We thought the findings were worth sharing, and we hope you find them interesting even if you don't run any clusters yourself.
Disclaimer goes here: this is purely just what we've found so far; we have yet to formalise this and perform further testing so we can present proper questions to the Corosync developers
Contents
Observed behaviour
Before signing-off on cluster deployments we run everything through its paces to ensure that it's behaving as expected. This means plenty of failovers and other stress-testing to verify that the cluster handles adverse situations properly.
Our standard clusters comprise two nodes with Corosync+Pacemaker, running a "stack" of managed resources. HA MySQL is a common example is: DRBD, a mounted filesystem, the MySQL daemon and a floating IP address for MySQL.

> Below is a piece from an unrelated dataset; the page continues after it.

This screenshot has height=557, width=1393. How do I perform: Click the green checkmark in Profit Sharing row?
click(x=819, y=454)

During routine testing for a new customer we saw the cluster suddenly partition itself and go up in flames. One side was suddenly convinced there were three nodes in the cluster and called in vain for a STONITH response, while the other was convinced that its buddy had been nuked from orbit and attempted to snap up the resources. What was going on!?
It was time to start poring over the logs for evidence. To understand what happened you need to know how Corosync communicates between nodes in the cluster.

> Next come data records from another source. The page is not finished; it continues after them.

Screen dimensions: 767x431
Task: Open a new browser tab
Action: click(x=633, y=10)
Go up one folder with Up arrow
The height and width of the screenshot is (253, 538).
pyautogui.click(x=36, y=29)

A crash-course in Corosync
Linux HA is split into a number of parts that have changed significant over time. At its simplest, you can consider two major components:
A cluster engine that handles synchronisation and messaging; this is Corosync
A cluster resource manager (CRM) that uses the engine to manage services and ensure they're running where they should be; this is Pacemaker
We're only interested in Corosync, specifically its communication layer.
There's two major types of communication in Corosync, the shared cluster data and a "token" which is passed around the ring of cluster nodes (this is a conceptual ring, not a physical network ring). The token is used to manage connectivity and provide synchronisation guarantees necessary for the cluster to operate [1] footnote here.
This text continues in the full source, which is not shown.